Ausführliche Analyse
1. Wachstum des Ökosystems & Anreize (positiver Einfluss)
Überblick: Monad setzt auf Wachstum durch die Gewinnung von Entwicklern und Kapital. Das im September 2025 gestartete Programm Monad Momentum bietet Anreize für Projekte, die sich auf Nutzerbindung und Umsatz konzentrieren. Ein wichtiger Impuls ist die Integration von institutionellen realen Vermögenswerten (RWAs) von Centrifuge, darunter Produkte von Apollo und Janus Henderson. Dies ist Monads erster großer Schritt in Richtung tokenisierter Kredite und könnte bedeutende institutionelle Liquidität anziehen.
Bedeutung: Wenn diese Initiativen erfolgreich umgesetzt werden, steigt die Zahl der täglich aktiven Nutzer, der TVL und die verbrannten Transaktionsgebühren. Die Erfahrung zeigt, dass Layer-1-Blockchains mit starken Entwickleranreizen und frühem institutionellem Interesse, wie etwa Solana, langfristig von einem stabilen Preisanstieg profitieren, da Netzwerkeffekte sich verstärken.
2. Markt-Wettbewerb & Positionierung (gemischter Einfluss)
Überblick: Monad bewegt sich im stark umkämpften Bereich der „High-Performance EVM“-Blockchains. Mit 10.000 Transaktionen pro Sekunde und voller EVM-Kompatibilität ist Monad technisch stark aufgestellt. Dennoch haben neue Wettbewerber wie MegaETH schnell an Bedeutung gewonnen.
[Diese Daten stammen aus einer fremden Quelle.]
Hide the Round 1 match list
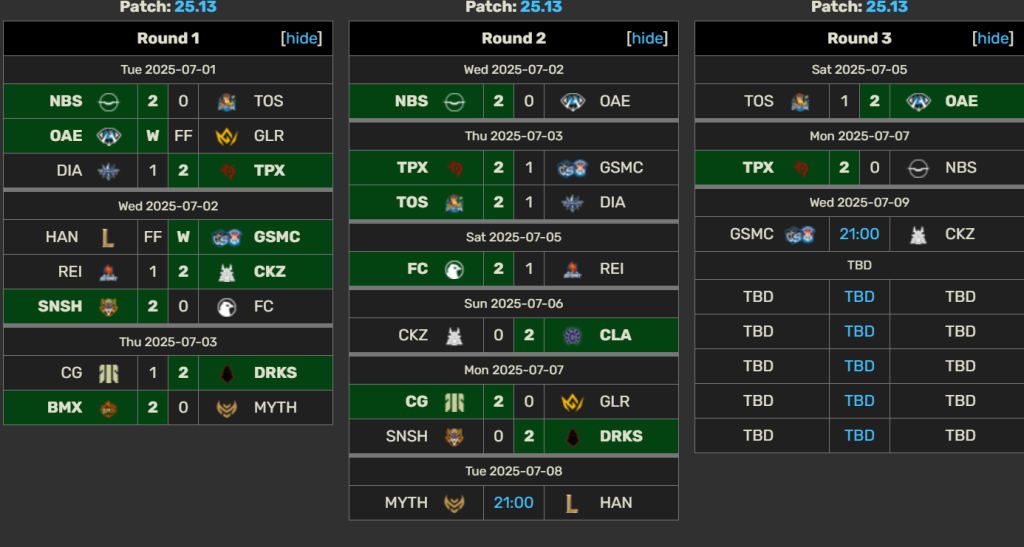Viewport: 1024px width, 547px height. pos(302,39)
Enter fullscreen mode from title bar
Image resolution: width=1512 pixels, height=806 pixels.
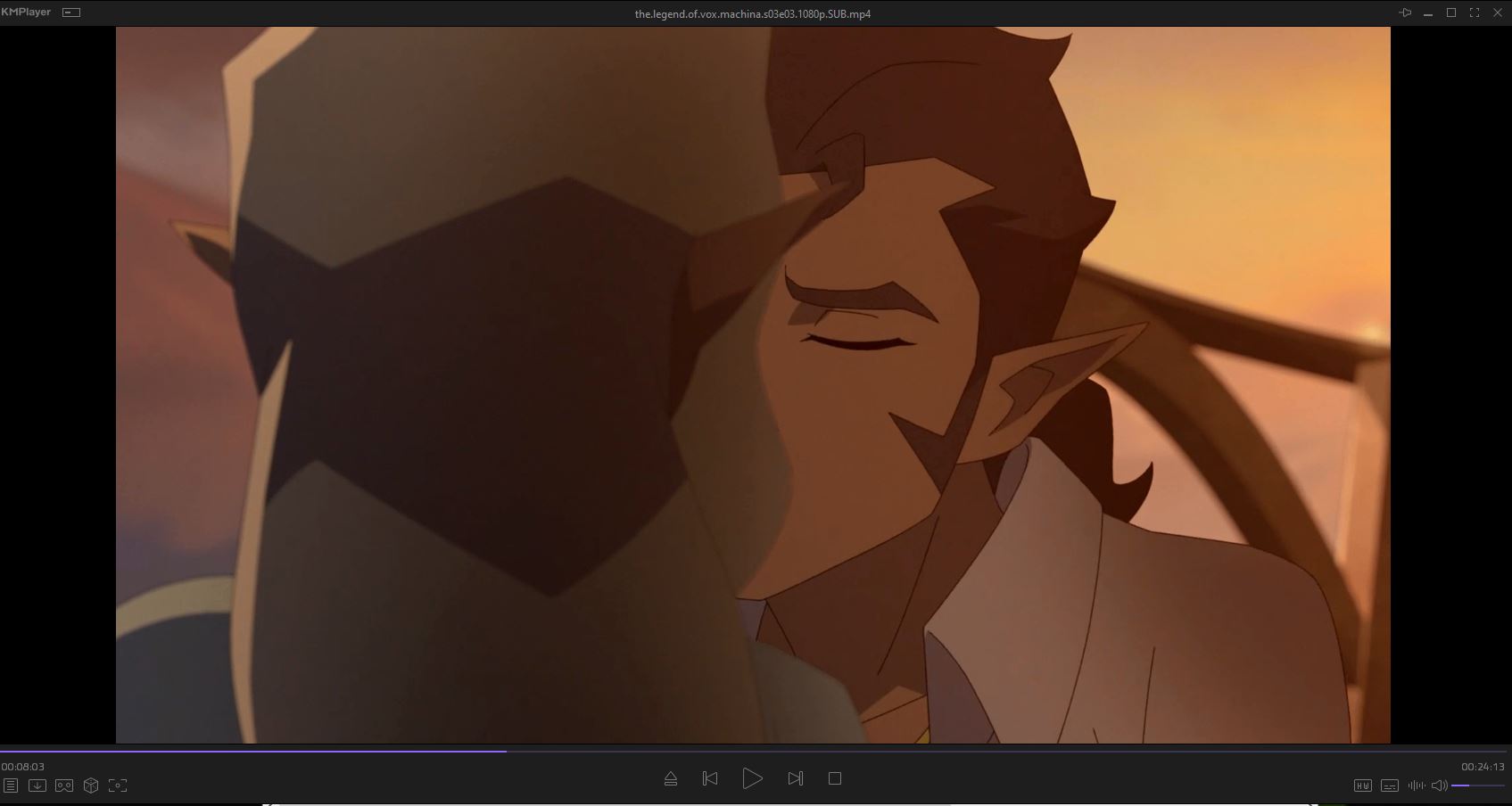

Im April 2026 startete der MEGA-Token von MegaETH mit einer Bewertung von 1,5 Milliarden US-Dollar, und deren TVL überholte die von Monad, was den intensiven Wettbewerb um Marktanteile und Entwickleraufmerksamkeit zeigt.
Bedeutung: Diese Situation führt zu einem gemischten Ausblick. Monads Vorteil als Vorreiter und die Unterstützung durch Paradigm bieten eine solide Basis. Gelingt es jedoch nicht, bei TVL und Entwickleraktivität konkurrenzfähig zu bleiben, könnte Kapital zu den Rivalen abwandern, was das Kurspotenzial von MON begrenzt. Der Preis wird daher empfindlich auf Berichte über die relative Dynamik der Ökosysteme reagieren.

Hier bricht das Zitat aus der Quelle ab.